Однако не следует думать, что кроткая девушка решила принести себя в жертву и покориться отцовской воле. Нет, все ее существо восставало при мысли о браке с человеком, которого она возненавидела бы, если бы ей ведомо было чувство ненависти. Итак, под прекрасным белоснежным челом Коломбы теснилось множество мыслей, совершенно чуждых ей прежде, мятежных, негодующих мыслей, которые она считала чуть ли не преступными и на коленях вымаливала прощение за них у господа бога. Порой она даже думала пойти к Франциску I, броситься к его ногам. Но и до нее дошли слухи, которые передавались шепотом, о том, что при обстоятельствах еще более ужасных такая же мысль осенила Диану де Пуатье¹ и что за свой поступок она поплатилась честью.

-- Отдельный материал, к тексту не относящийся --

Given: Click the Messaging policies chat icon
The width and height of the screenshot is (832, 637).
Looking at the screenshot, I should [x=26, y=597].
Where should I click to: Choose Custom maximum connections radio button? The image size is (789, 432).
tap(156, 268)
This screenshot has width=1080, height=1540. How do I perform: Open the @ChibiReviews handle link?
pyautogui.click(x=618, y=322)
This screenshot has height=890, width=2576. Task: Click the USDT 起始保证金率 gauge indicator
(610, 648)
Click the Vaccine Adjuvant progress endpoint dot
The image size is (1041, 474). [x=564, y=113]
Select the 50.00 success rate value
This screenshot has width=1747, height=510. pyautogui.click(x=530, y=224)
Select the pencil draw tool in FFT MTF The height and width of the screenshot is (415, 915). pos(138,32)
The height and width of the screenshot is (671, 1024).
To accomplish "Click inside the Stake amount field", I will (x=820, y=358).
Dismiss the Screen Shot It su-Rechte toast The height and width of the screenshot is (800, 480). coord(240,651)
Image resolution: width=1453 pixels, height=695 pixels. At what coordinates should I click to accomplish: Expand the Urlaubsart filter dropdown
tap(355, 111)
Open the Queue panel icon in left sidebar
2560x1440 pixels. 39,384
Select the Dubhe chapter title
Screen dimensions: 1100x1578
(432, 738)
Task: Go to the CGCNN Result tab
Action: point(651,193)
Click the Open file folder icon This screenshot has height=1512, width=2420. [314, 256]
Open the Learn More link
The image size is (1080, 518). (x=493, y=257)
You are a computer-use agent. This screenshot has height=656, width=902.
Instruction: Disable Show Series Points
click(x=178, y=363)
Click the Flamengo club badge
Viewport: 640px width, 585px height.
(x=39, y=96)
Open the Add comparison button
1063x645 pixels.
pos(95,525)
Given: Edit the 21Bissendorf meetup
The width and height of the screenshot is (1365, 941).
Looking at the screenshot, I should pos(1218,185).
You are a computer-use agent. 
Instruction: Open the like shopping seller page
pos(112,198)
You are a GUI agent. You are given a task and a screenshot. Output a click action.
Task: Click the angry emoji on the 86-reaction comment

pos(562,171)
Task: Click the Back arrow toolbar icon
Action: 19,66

Госпожа д'Этамп могла бы оказать покровительство Коломбе, спасти ее, если бы захотела. Но захочет ли она? Не усмехнется ли в ответ на жалобы девушки? Такую презрительную, насмешливую усмешку она уже видела на губах своего отца, когда умоляла его не разлучаться с ней, и эта усмешка причинила девушке много душевных страданий.
[¹Диана де Пуатье– знаменитая в свое время придворная красавица, фаворитка сына Франциска I, впоследствии французского короля Генриха II; по преданию, бросилась к ногам Франциска I и вымолила помилование для своего отца, приговоренного к смерти за политические интриги.] Коломба сто раз на дню преклоняла колени, творя молитву и заклиная всевышнего помочь ей, послать избавление за эти три месяца, оставшиеся до бракосочетания с ненавистным женихом; а если уж это невозможно, позволить ей соединиться с матерью.